Publication details [#4669]

Forceville, Charles. 2000. Review of 'Culture in Mind: Cognition, Culture, and the Problem of Meaning' by Bradd Shore. 1996. Oxford, England: Oxford University Press, xvii + 428 pages, $55.00 (hardback), $24.95 (paperback). Metaphor and Symbol 15 (3) : 189–195.


It seems hardly coincidental that the anthropologist Bradd Shore chose a title for his book that is reminiscent of Johnson's 'The Body in the Mind' (1987). If we want to understand how humans experience and negotiate the world around them, it is not enough only to focus on the role of embodiment; it is no less important to analyze the cultural context within which people function.

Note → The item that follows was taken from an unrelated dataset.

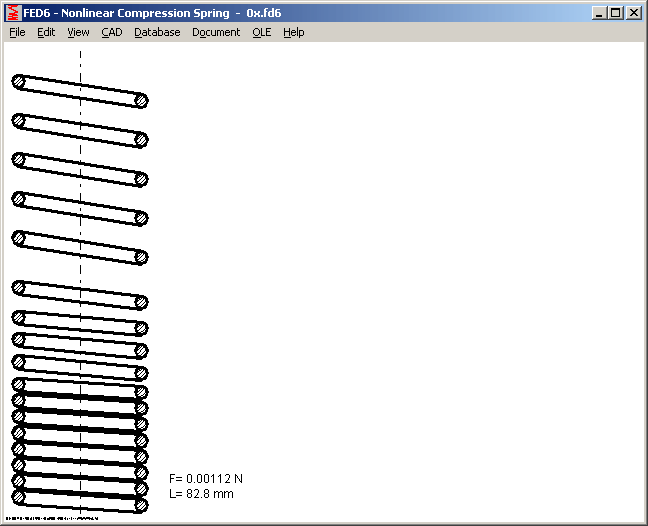Screen dimensions: 648x526
Task: Open the View menu
Action: tap(78, 32)
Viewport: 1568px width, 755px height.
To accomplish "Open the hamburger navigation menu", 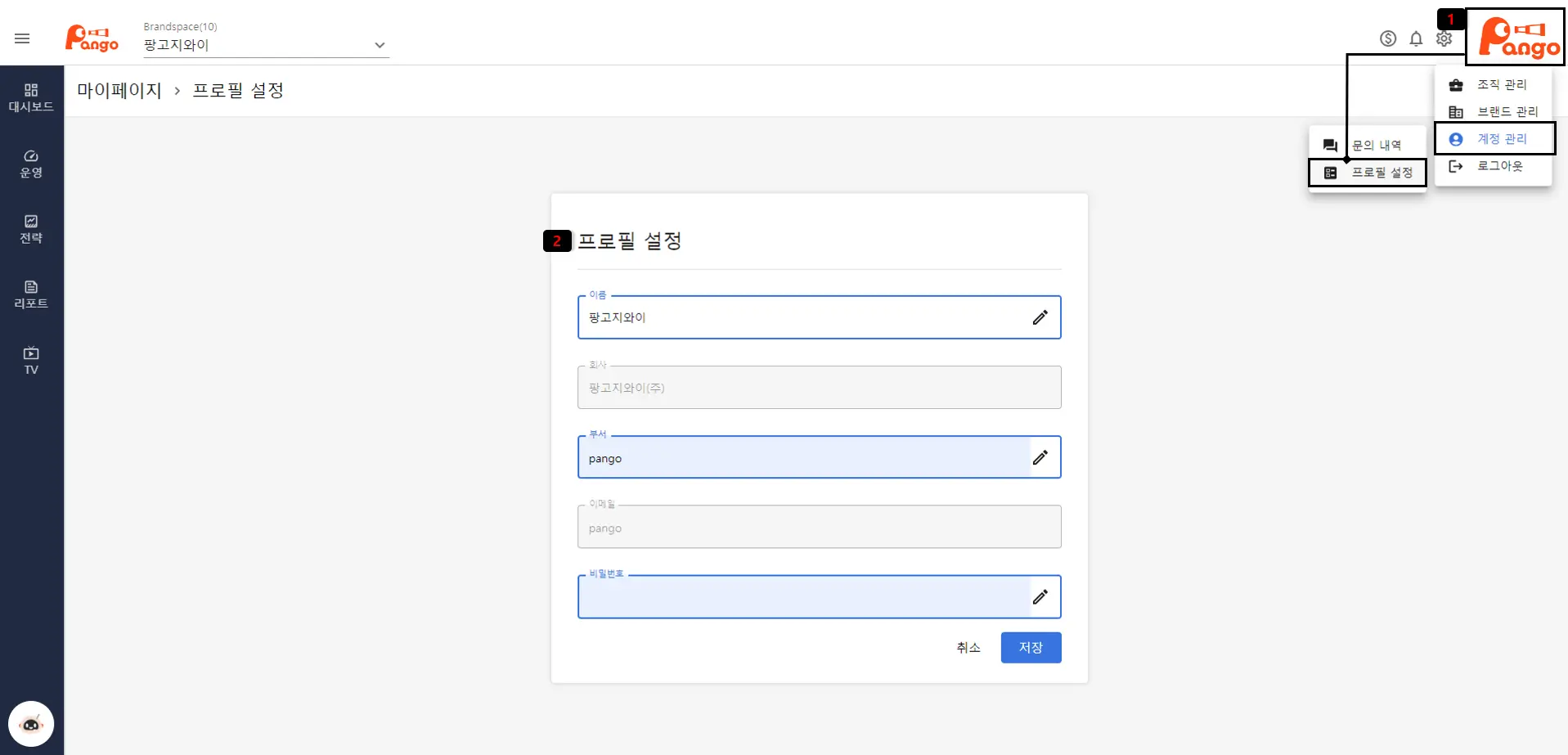I will coord(22,38).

Studying the embodied mind, that is, must be complemented by investigating the "cultured" mind. Shore shows how anthropology, early in its development as an academic discipline, divorced culture and mind. He argues against this dichotomy and asserts that culture is what connects the individual's mind with the cognitive models of the society in which that individual lives, claiming that "attention to cultural cognition has the potential for mediating the general studies of brain function from neuroscience and the more particular studies of individual mental representations found in cognitive psychology" (p. 10). The enterprise is a daring one, as Shore points out (p. 380), because he straddles the two major research traditions: the humanistic, interpretive approach and the positivistic, experiment-oriented approach. (Charles Forceville)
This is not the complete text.